Every time I see charities get swept up in one of those “vote us so we can win some money” contests, I am mildly disheartened. Oh, I’m always hopeful that someone has vetted the non-profits so that no one’s voting for a moi charity. Still, the winner will not necessarily be the worthiest charity on the list – just the one who can get out the vote. Which is okay, as long as they do it on the up and up.
Still, it makes me wistful for the good old days, when corporations that were going to make donations to good causes did so behind closed doors. So we never got to see the way in which they decided who gets the grant. Organizational merit is, of course, in the eye of the beholder. I may roll my eyes at an outfit that teaches cats to play the xylophone, but the cat xylophone fans may roll their eyes at my charities of choice. No doubt grant awarding has always been some part capricious, some part arbitrary, some part who you know, some part ‘this is of interest’, and some part ‘this one really does good.’

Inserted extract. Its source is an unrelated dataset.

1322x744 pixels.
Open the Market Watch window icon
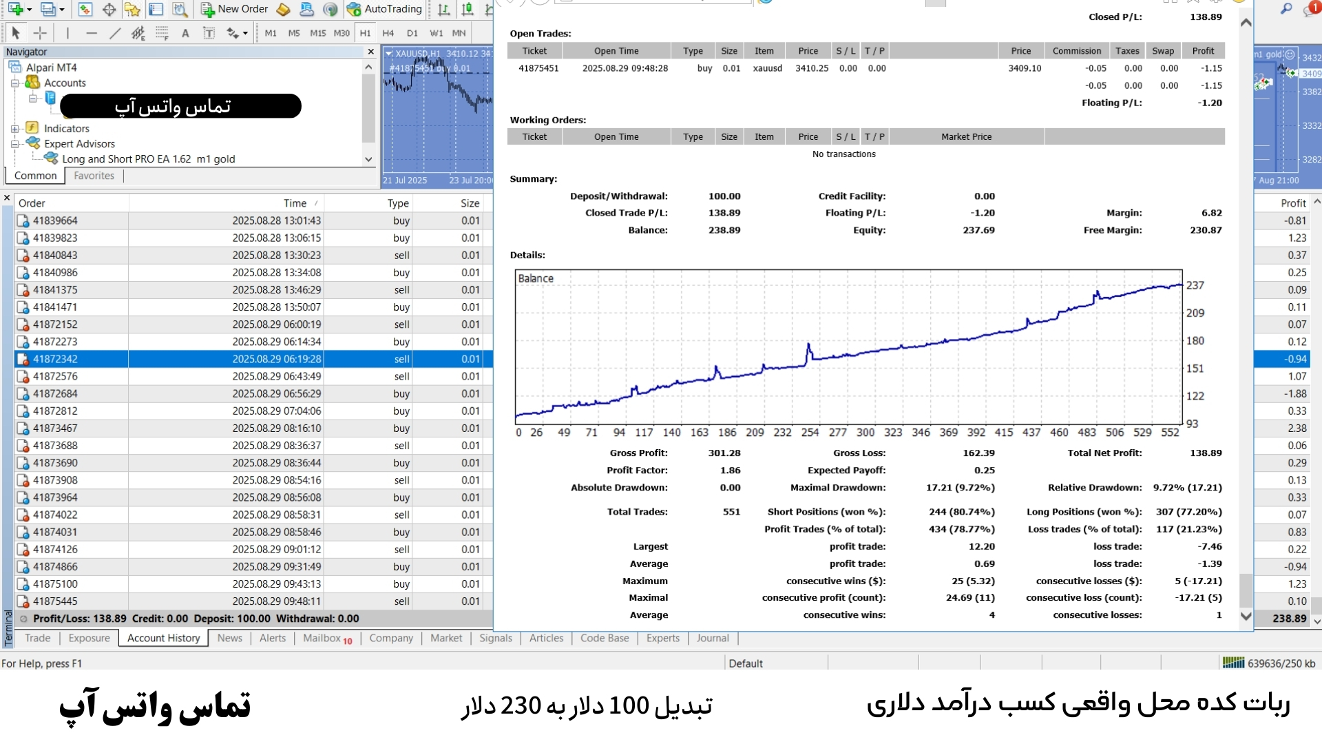point(85,9)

Now, of course, many corporations want to get a bit more bang than a press release and a mention in the annual fund raising dinner program for their philanthropic buck.
Enter the contest, in which non-profits have to do all sorts of attention getting and general meshugas in order to beat out the other guys and walk off with that philanthropic buck.
In some respects, this is a win-win: the corporation gets its name and logo in front of a lot of people, and some charities get the dough.
But, of course, where there’s online voting in this age of spam, there’s bound to be manipulation. And the latest fund-raising contest getting heat for voter fraud is Pepsi.
Pepsi Refresh, the online fund-raising contest with a $20 million giveaway for charitable causes and nonprofit groups, is again receiving complaints that its results are being manipulated. (Source: NY Times.)
I took a quick look through Pepsi Refresh, and most of the organizations I saw were decidedly not of the Metropolitan Opera, Boys & Girls Clubs, American Cancer Society variety.
It’s folks looking to spay cats, improve the health of our honeybee population, start using recyclable lunch trays, help fund the Luther Michigan library, spruce up a Girl Scout Camp in South Carolina. Local, particular, personal… As in send the Green Lake, Wisconsin marching band to the Fourth of July Parade in Washington.
Many of the groups are those for which a boost of $5K would be a very big deal. And winning online probably seems a lot cooler, and with less heavy lifting, than a car wash or lollipop day in front of the local supermarket. (With Pepsi Refresh, organizations can vie for $5K, $25K, $50K, or $250K awards.)
I’m sure that a lot of them just put their ideas out there to see what happens. And that many others have done a tremendous amount of work getting out the vote legitimately. Which means no proxy voting, no voting from international locations.
“I feel like we were cheated out of a win,” said Ann Goody, a founder of the Three Ring Ranch, an exotic-animal sanctuary in Kona, Hawaii, that participated in the contest for many months. “We worked our hearts out with e-mails, phone calls, Facebook, kids handing out candy canes at Wal-Mart and then we find out our win was stolen from us by people breaking the rules.”
Ms. Goody was narrowly beaten out by a late surge by Guardian Angel Feline Rescue. She is one of several animal shelter entrants who believe that voting irregularities were what nabbed that $50K win for Guardian.
Cat-fight! (Hell hath no fury like an animal shelter scorned in this dog eat dog world.)
Pepsi says that it’s taking all fraud allegations seriously, and that it hasn’t smelled a rat yet.
Still, there is the claim that, with Guardian Angel, a “third party service was used to generate proxy votes from abroad.”
Claimants believe that someone named “Mr. Magic” was at work.
Mr. Magic is an go-getter from India who offers to goose vote totals for a fee, or a percentage of the winnings.
“Someone sent us an e-mail …a couple of months ago, asking us if we wanted this service,” said Jeff Hynes, the founder of Cash for Critters, a nonprofit group in Euclid, Ohio, that won $25,000 in the contest last month. “I think we just deleted it because we didn’t want anything to do with that. We tried to do this the way it’s supposed to be done.”
But Ms. Goody thinks she has the smoking gun on Guardian Angel: an e-mail in which its director appears to be complaining about the difficulty of getting her payment to Mr. Magic.
I hope that Pepsi can clear the air here.
Meanwhile, the polls are open.
I almost voted for a rescue outfit that specializes in Labrador retrievers, but even a puppy as cute as my dog-nephew Jack can’t get me to surrender my e-mail address and date of birth to Pepsi.
Still, it is interesting to see how what the new Pepsi generation’s up to.
Forget the pompom shaking cheerleaders and smooth guys in madras shirts who made up the first Pepsi generation.
These days, it’s Mr. Magic, spamming from India.